Of course you're not allowed to invite anyone to the wedding, you're not getting married! IMO, regardless of who is providing the finances, the bride and groom should decide the guest list for their nuptials, with suggestions from both sets of parents. To me, giving your kids a monetary gift to help with some or all of their wedding doesn't not entitle someone to make all the decisions. Similarly, not providing any financial contribution doesn't mean that a parent can't offer opinions/suggestions etc.
And when did this conversation take place? 5min ago? Why haven't you been able to speak to your son as yet?
I think it's a bit overly dramatic to say that you don't want to attend your son's wedding because of some perceived slight. But if that's all it takes for you to want to miss out on this important event, I think you should skip it. It's very petty and kindergarten-esque, but by all means, take your toys out of the sand box and don't play with those people again.
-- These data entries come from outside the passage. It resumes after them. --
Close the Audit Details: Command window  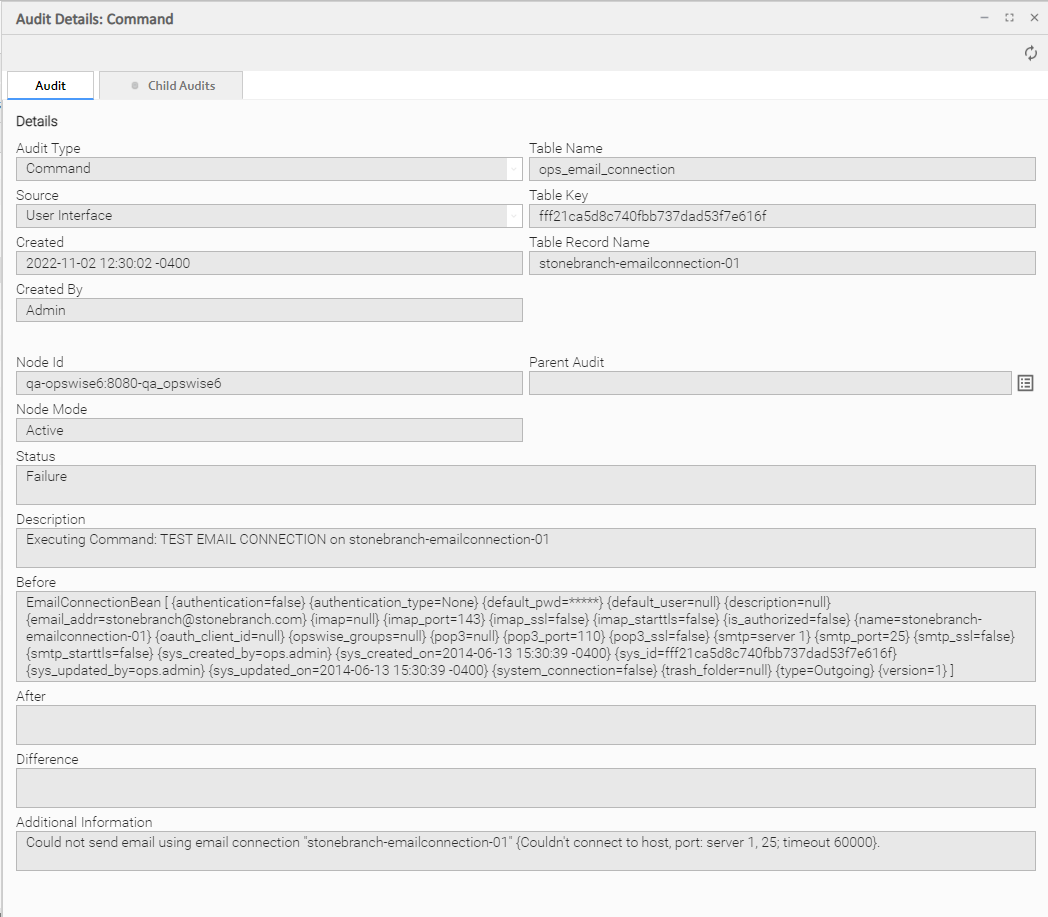pos(1034,18)
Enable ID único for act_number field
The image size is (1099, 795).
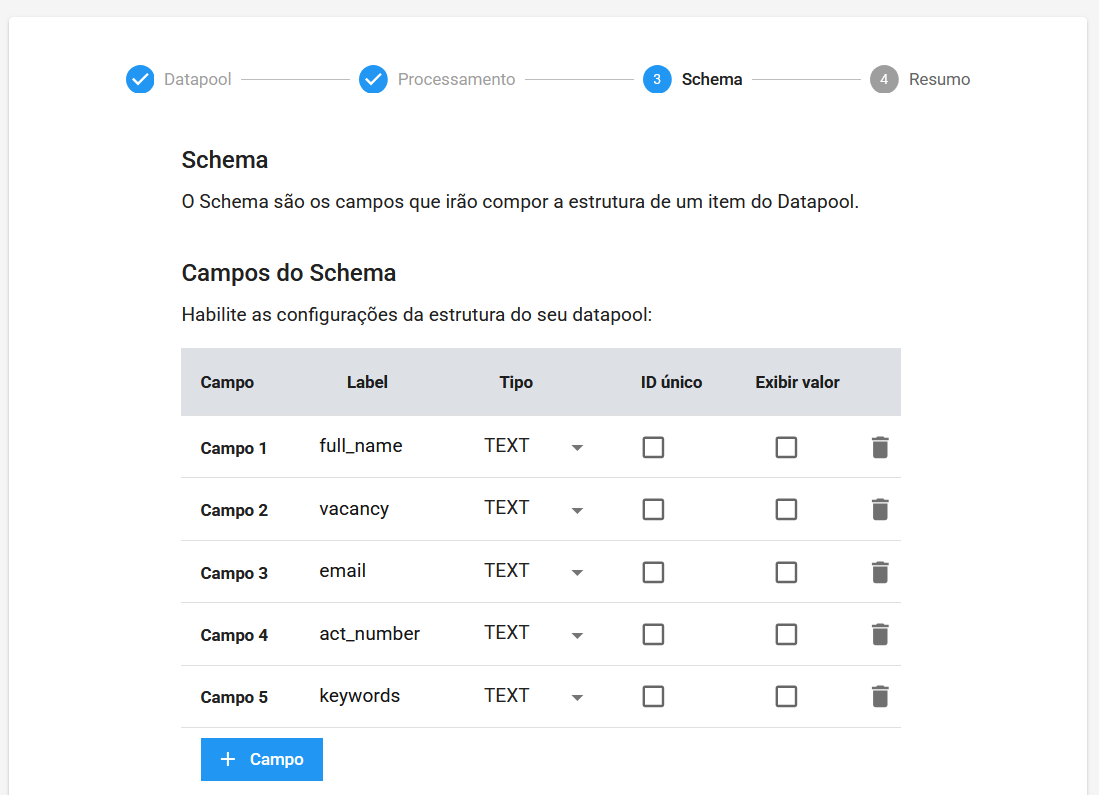click(653, 634)
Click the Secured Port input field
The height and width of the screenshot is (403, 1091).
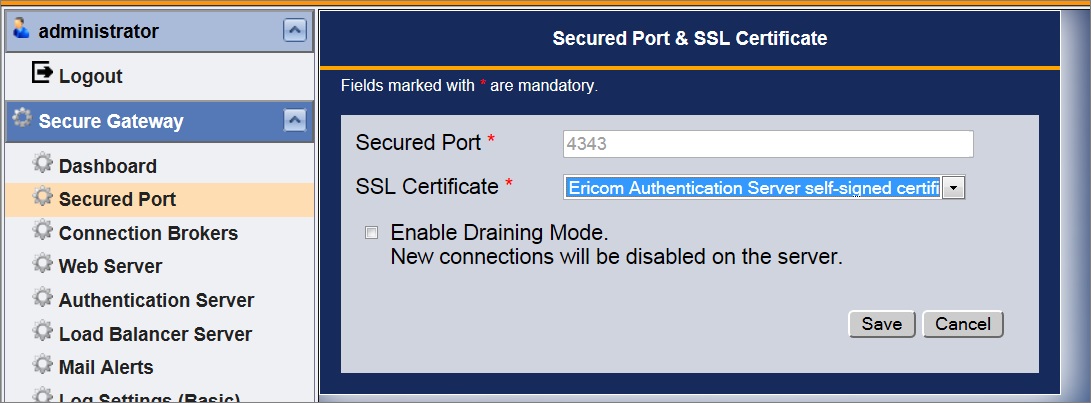point(767,144)
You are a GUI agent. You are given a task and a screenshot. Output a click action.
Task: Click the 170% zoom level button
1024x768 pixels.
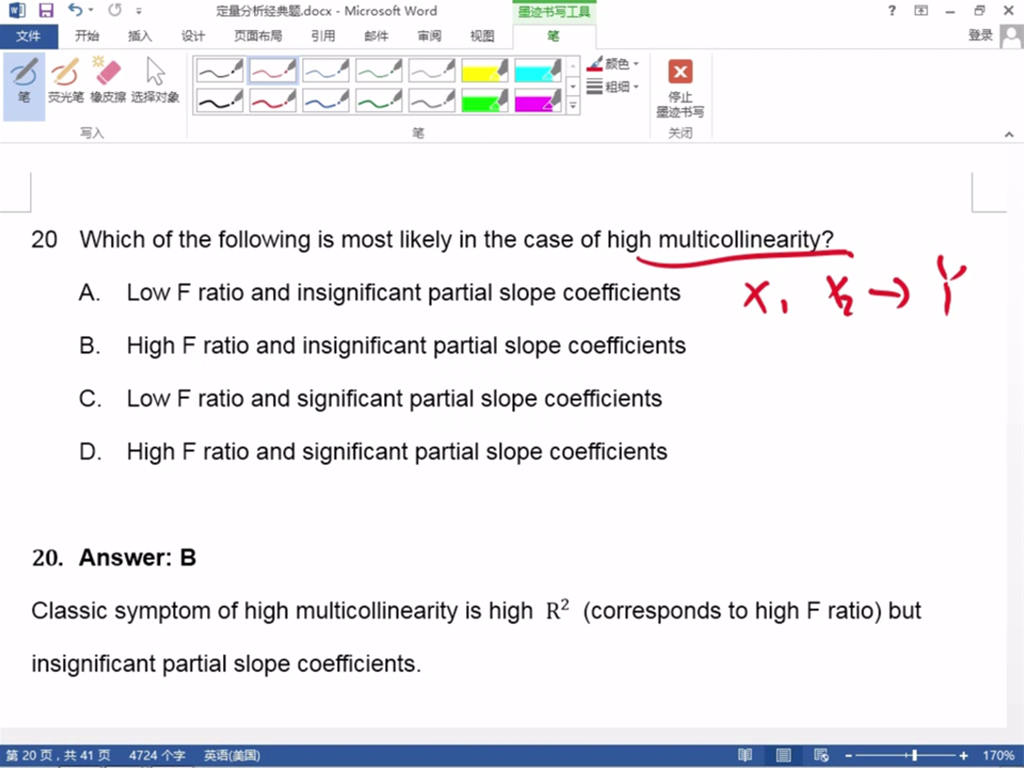tap(999, 756)
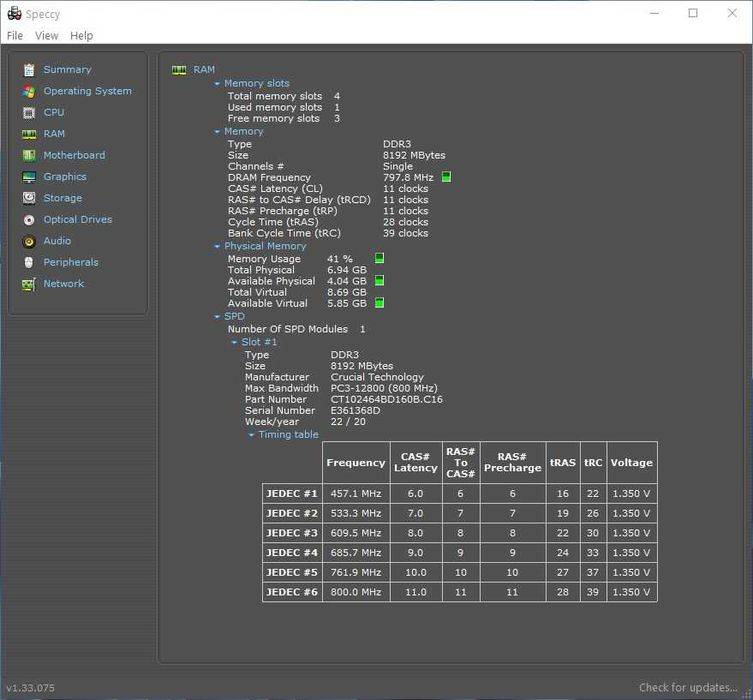
Task: Collapse the Timing table expander
Action: pyautogui.click(x=251, y=435)
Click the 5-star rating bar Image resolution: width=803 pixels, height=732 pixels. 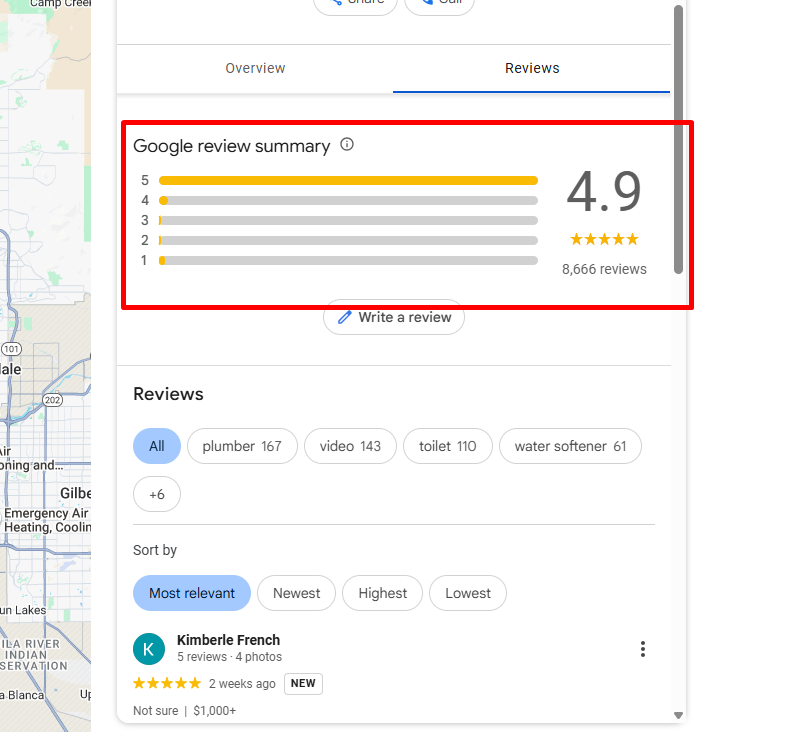[x=348, y=180]
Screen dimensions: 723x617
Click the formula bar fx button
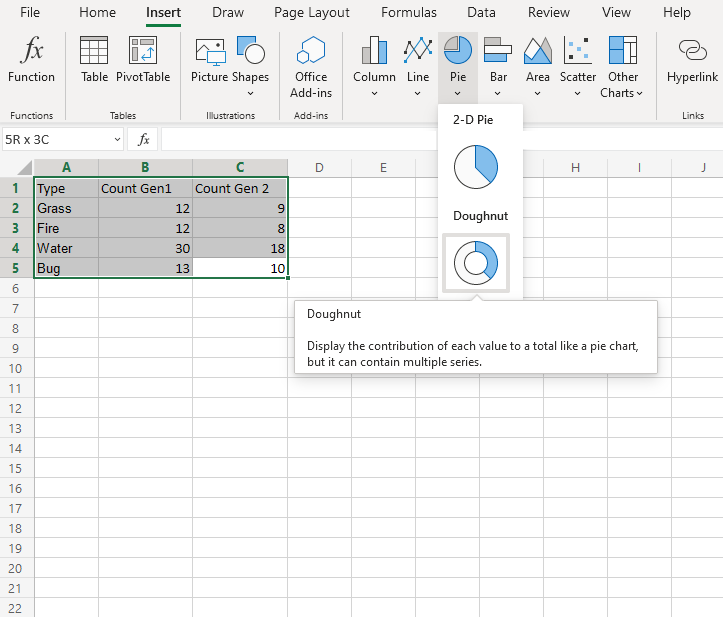point(144,140)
I hope you can help. I understand your son's wedding was a couple years a go but I'm going through a similar situation and I would like to know how or if the situation got resolved? My son who is 22 is getting married this coming July I don't even know the date, We live in MD and her family lives in CA. but she wants to have the wedding in Vermont.Her family cant help pay but they are giving her all this suggestions on how and where to do this. we are expected to pay not only for the wedding but to get her family and ours to the place. I don't even know the date of the wedding I was told by her we needed to help then pay. I talked to my son and asked him to talk to her about changing the location so our family could attend the wedding we are paying for but apparently he has no voice in this event just a check book.